— begin Text block —

# Exercise 2.7 - Data Preparation for Dashboard Deployment

## Citi Bike NYC Expansion Dashboard - Final Dataset

**Author:** Saurabh Singh  
**Exercise:** Achievement 2, Exercise 2.7  
**Date:** February 2026

---

## Purpose

### Why create a reduced dataset?

**Deployment constraint:**
- GitHub has a 25 MB file size limit
- Original merged dataset exceeds this limit
- Need to create a smaller sample for deployment

**Strategy:**
- Random sampling to maintain data distribution
- Keep only columns needed for dashboard
- Set random seed for reproducibility
- Target: ~8% sample to stay under 25 MB

### What we'll do:

1. Load full dataset
2. Add season column for filtering
3. Drop unnecessary columns
4. Create random sample (seed=32)
5. Save reduced dataset for deployment

---

## 1. Import Libraries

In [None]:
import pandas as pd
import numpy as np

---

## 2. Load Full Dataset

In [None]:
# Load merged dataset
df = pd.read_csv('outputs/merged_citibike_weather_2022.csv')

In [None]:
print(f"Original dataset shape: {df.shape}")
print(f"Columns: {df.columns.tolist()}")

---

## 3. Add Season Column

### Purpose:

Adding a season column enables filtering in the dashboard to analyze seasonal patterns.

### Season definitions:
- **Winter**: December, January, February, March, April (low demand months)
- **Spring**: Late April, May (transition)
- **Summer**: June, July, August, September (peak demand)
- **Fall**: October, November (transition)

In [None]:
# Convert date to datetime and extract month
df['date'] = pd.to_datetime(df['date'])
df['month'] = df['date'].dt.month
df['month'] = df['month'].astype('int')

In [None]:
# Create season column
df['season'] = [
    "winter" if (month == 12 or 1 <= month <= 4)
    else "spring" if (4 < month <= 5)
    else "summer" if (6 <= month <= 9)
    else "fall"
    for month in df['month']
]

In [None]:
# Verify season distribution
print("Season distribution:")
print(df['season'].value_counts())

---

## 4. Select Necessary Columns

### Columns to keep:

**For charts:**
- `date` - Time series analysis
- `start_station_name` - Station popularity
- `avgTemp` - Weather correlation

**For filtering:**
- `season` - Seasonal analysis
- `month` - Monthly patterns

**Derived columns:**
- `value` - Trip counting (will be added)

### Columns to drop:

All individual trip details not needed for aggregated analysis.

In [None]:
# Load weather data
df_weather = pd.read_csv('outputs/weather_data_2022.csv')

# Convert dates
df_weather['date'] = pd.to_datetime(df_weather['date'])

# Merge weather data
df = df.merge(df_weather, on='date', how='left')

# Check columns
print("Columns after merge:", df.columns.tolist())
print("avgTemp present:", 'avgTemp' in df.columns)

In [None]:
# Keep only necessary columns
columns_to_keep = ['date', 'start_station_name', 'avgTemp', 'season', 'month']
df_reduced = df[columns_to_keep].copy()

— end Text block —

Directive a: Retype the entries in Block 1 word for word, leaving the pictures out of your answer.

— begin Records for this exercise —

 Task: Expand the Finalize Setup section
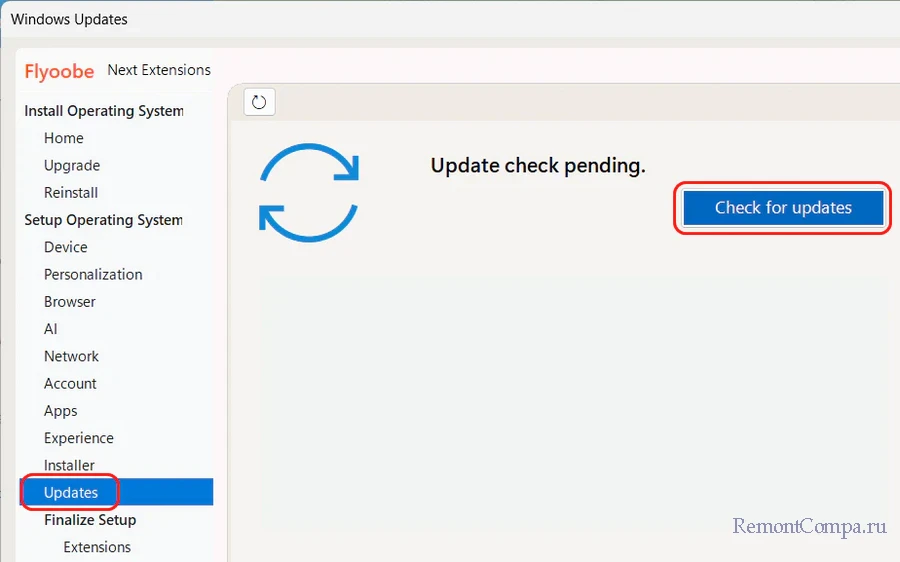pos(90,520)
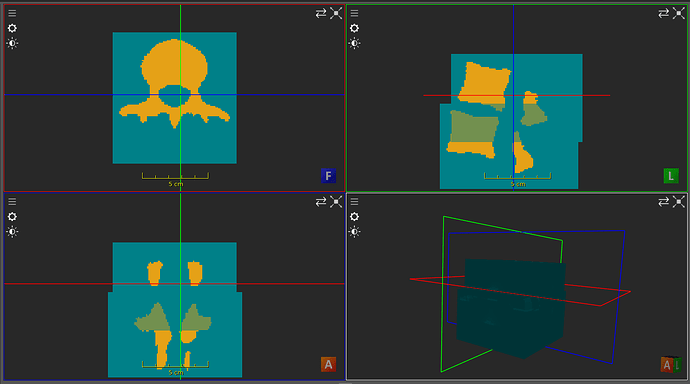Open hamburger menu in 3D view panel
The image size is (690, 384).
(354, 201)
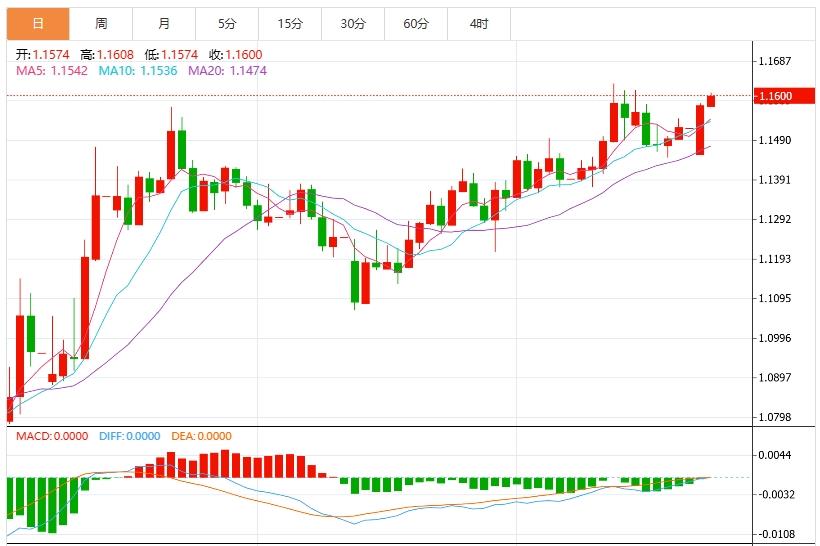Open the 月 monthly timeframe tab
This screenshot has width=820, height=546.
click(x=164, y=23)
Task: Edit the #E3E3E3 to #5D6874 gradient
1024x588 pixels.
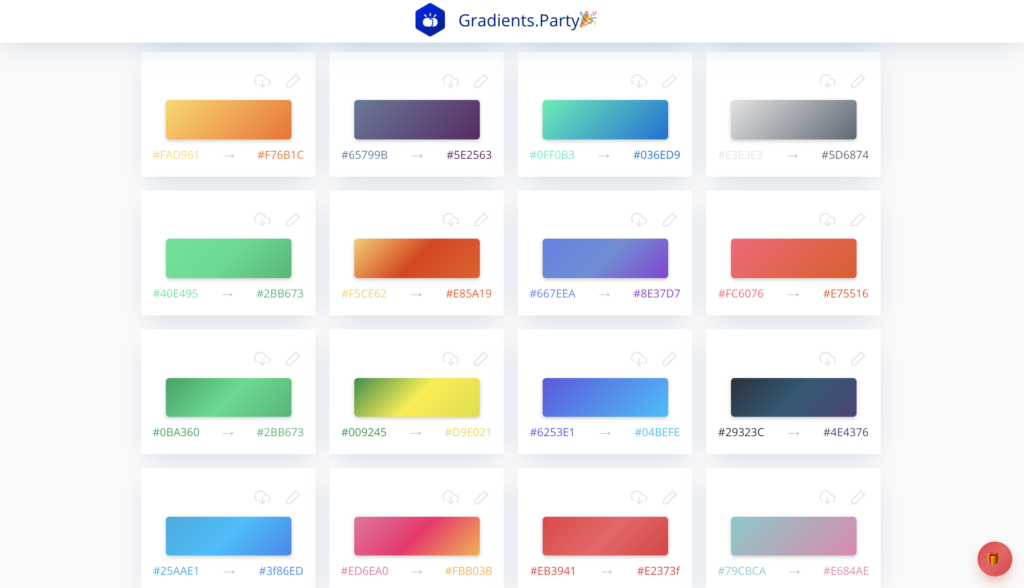Action: [x=858, y=81]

— end Records for this exercise —

Directive b: Echo the stretch of the Citi Bike data preparation notebook from "Adding a season" through "df['date'] = pd.to_datetime(df['date'])" without changing a character.

Problem solution a:
 Task: Expand the Finalize Setup section
pos(90,520)
Open hamburger menu in 3D view panel
The image size is (690, 384).
(354, 201)
Open the 月 monthly timeframe tab
This screenshot has width=820, height=546.
click(x=164, y=23)
Task: Edit the #E3E3E3 to #5D6874 gradient
1024x588 pixels.
Action: [x=858, y=81]

Problem solution b:
Adding a season column enables filtering in the dashboard to analyze seasonal patterns.

### Season definitions:
- **Winter**: December, January, February, March, April (low demand months)
- **Spring**: Late April, May (transition)
- **Summer**: June, July, August, September (peak demand)
- **Fall**: October, November (transition)

In [None]:
# Convert date to datetime and extract month
df['date'] = pd.to_datetime(df['date'])